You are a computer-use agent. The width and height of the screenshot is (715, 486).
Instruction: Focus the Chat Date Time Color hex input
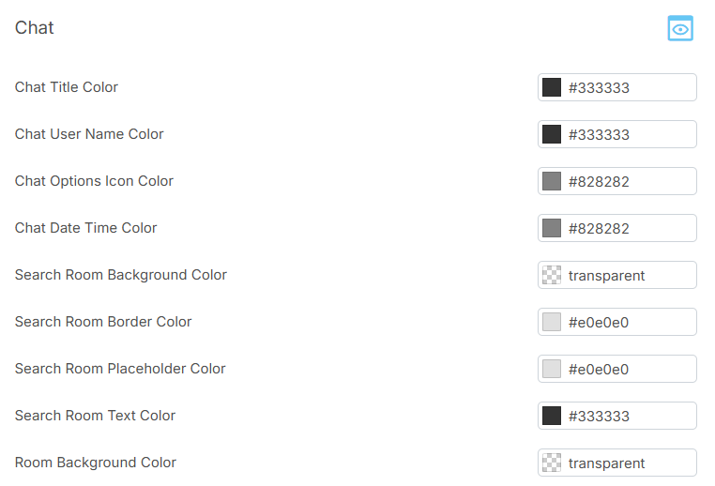tap(629, 228)
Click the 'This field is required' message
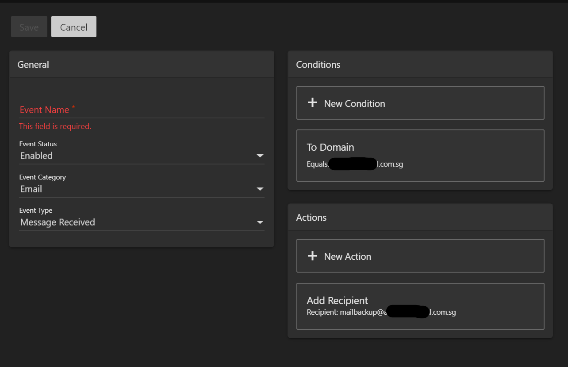This screenshot has height=367, width=568. pyautogui.click(x=55, y=126)
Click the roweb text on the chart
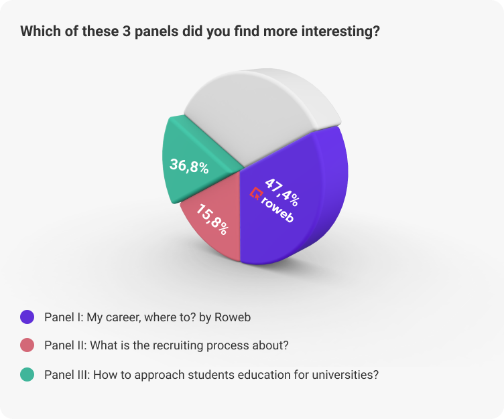 tap(277, 210)
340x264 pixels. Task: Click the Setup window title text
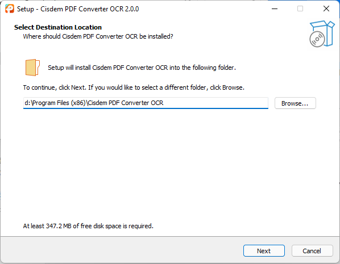(78, 9)
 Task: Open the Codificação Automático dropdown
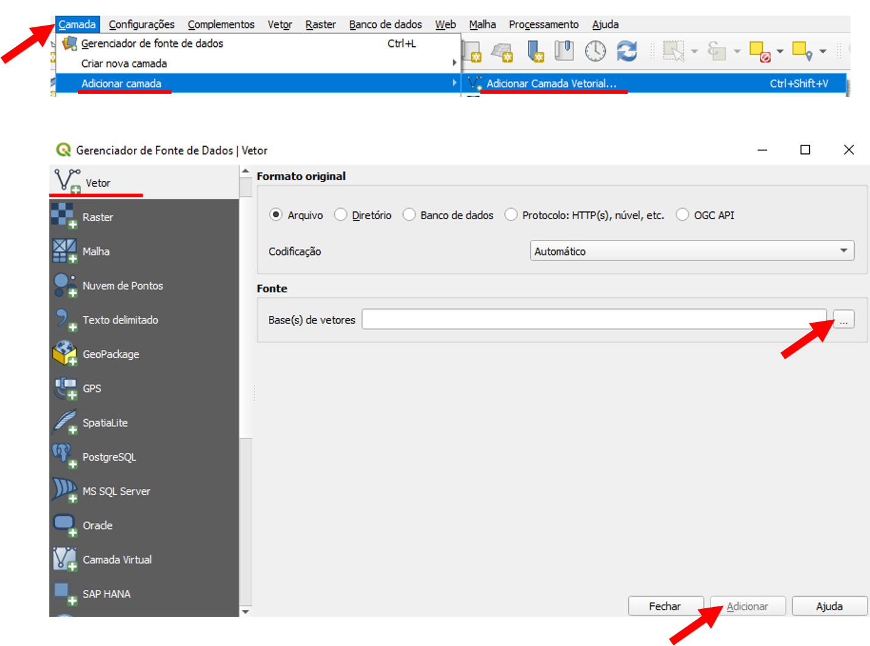(x=692, y=251)
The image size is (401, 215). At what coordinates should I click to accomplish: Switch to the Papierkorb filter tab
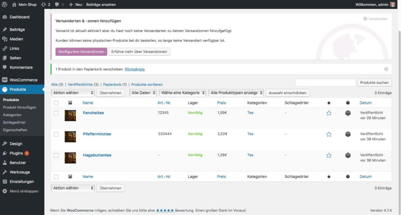[112, 84]
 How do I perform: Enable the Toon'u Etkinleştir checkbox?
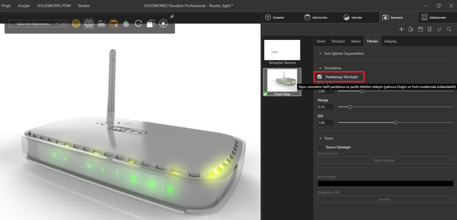[x=320, y=147]
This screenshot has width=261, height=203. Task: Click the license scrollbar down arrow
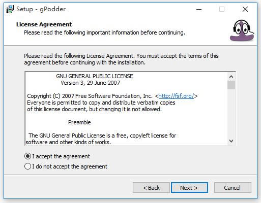pyautogui.click(x=231, y=141)
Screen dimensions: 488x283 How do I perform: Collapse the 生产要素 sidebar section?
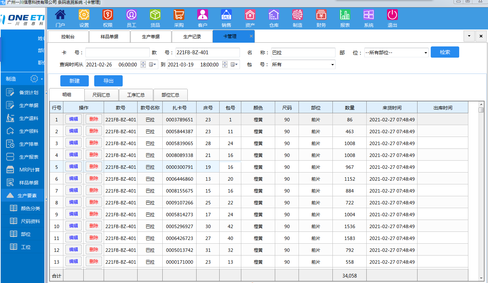23,196
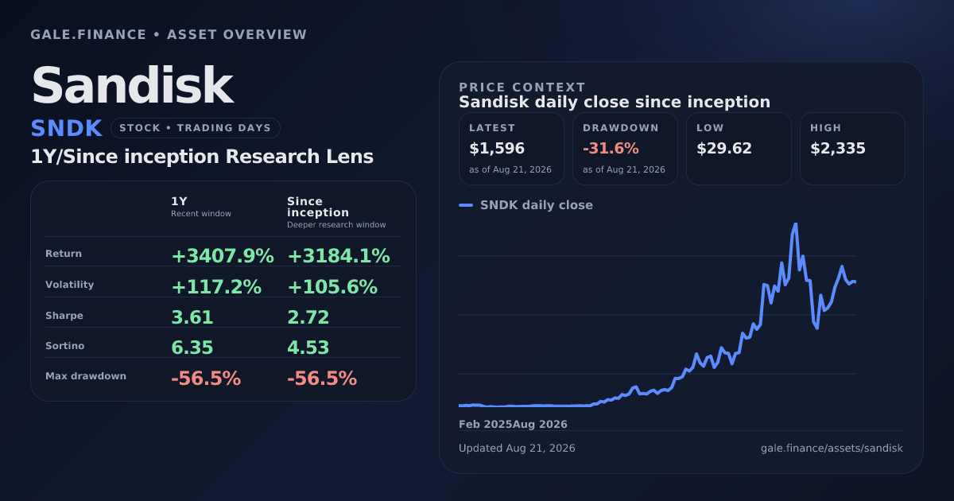Open the gale.finance/assets/sandisk link

click(x=832, y=448)
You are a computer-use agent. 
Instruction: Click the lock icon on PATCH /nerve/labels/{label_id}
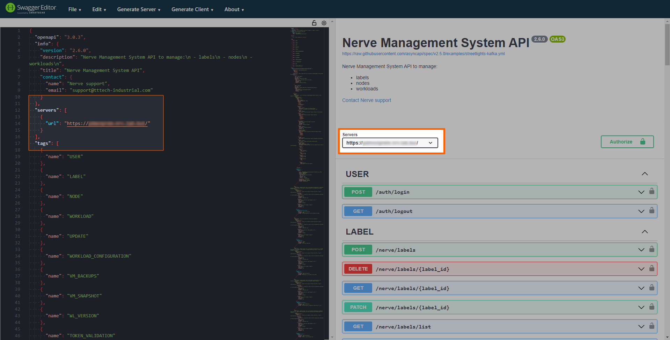click(x=651, y=307)
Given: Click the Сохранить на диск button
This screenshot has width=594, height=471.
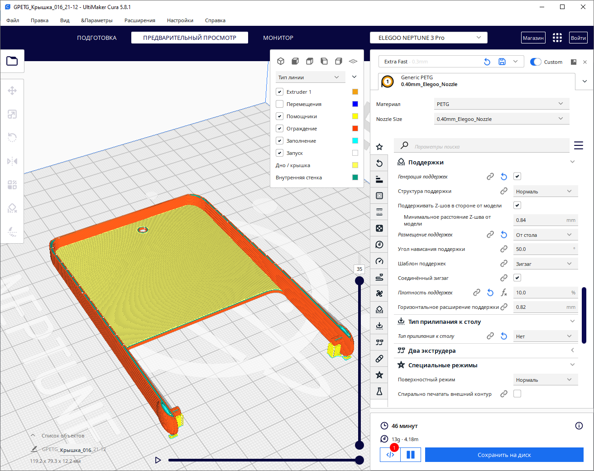Looking at the screenshot, I should pos(504,455).
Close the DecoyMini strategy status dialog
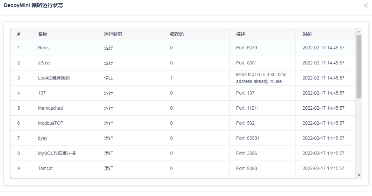Screen dimensions: 372x196 (x=365, y=6)
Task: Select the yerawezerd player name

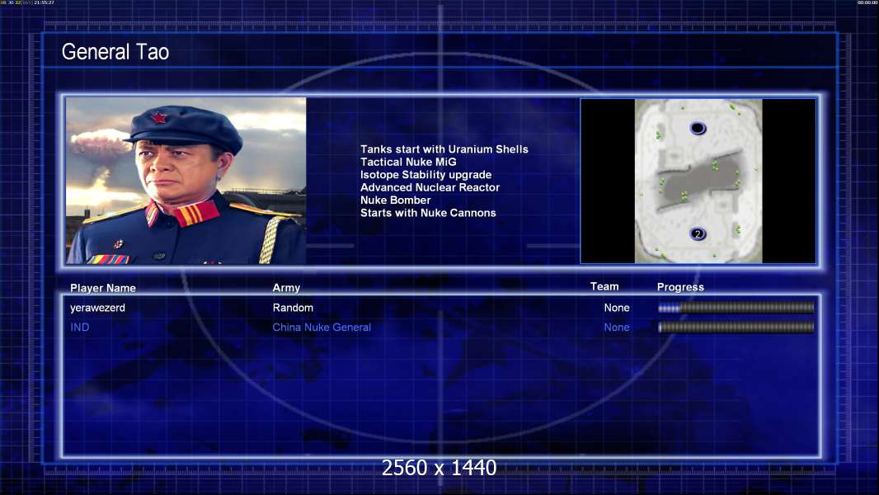Action: (97, 308)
^^^^^^^^
- WORK TO COMPLETE: Set down word for word every line from the one containing "How do I perform: Enable" through the last line of the records above, both ends included. Leave out the pictures.

- TASK OUTPUT:
 How do I perform: Enable the Toon'u Etkinleştir checkbox?
[x=320, y=147]
This screenshot has width=261, height=203. Task: Click the license scrollbar down arrow
pyautogui.click(x=231, y=141)
Screen dimensions: 488x283 How do I perform: Collapse the 生产要素 sidebar section?
23,196
Open the gale.finance/assets/sandisk link

click(x=832, y=448)
You are a computer-use agent. 
Instruction: Click the lock icon on PATCH /nerve/labels/{label_id}
click(x=651, y=307)
Given: Click the Сохранить на диск button
This screenshot has width=594, height=471.
Looking at the screenshot, I should pos(504,455).
Close the DecoyMini strategy status dialog
Screen dimensions: 372x196 (x=365, y=6)
Task: Select the yerawezerd player name

Action: (97, 308)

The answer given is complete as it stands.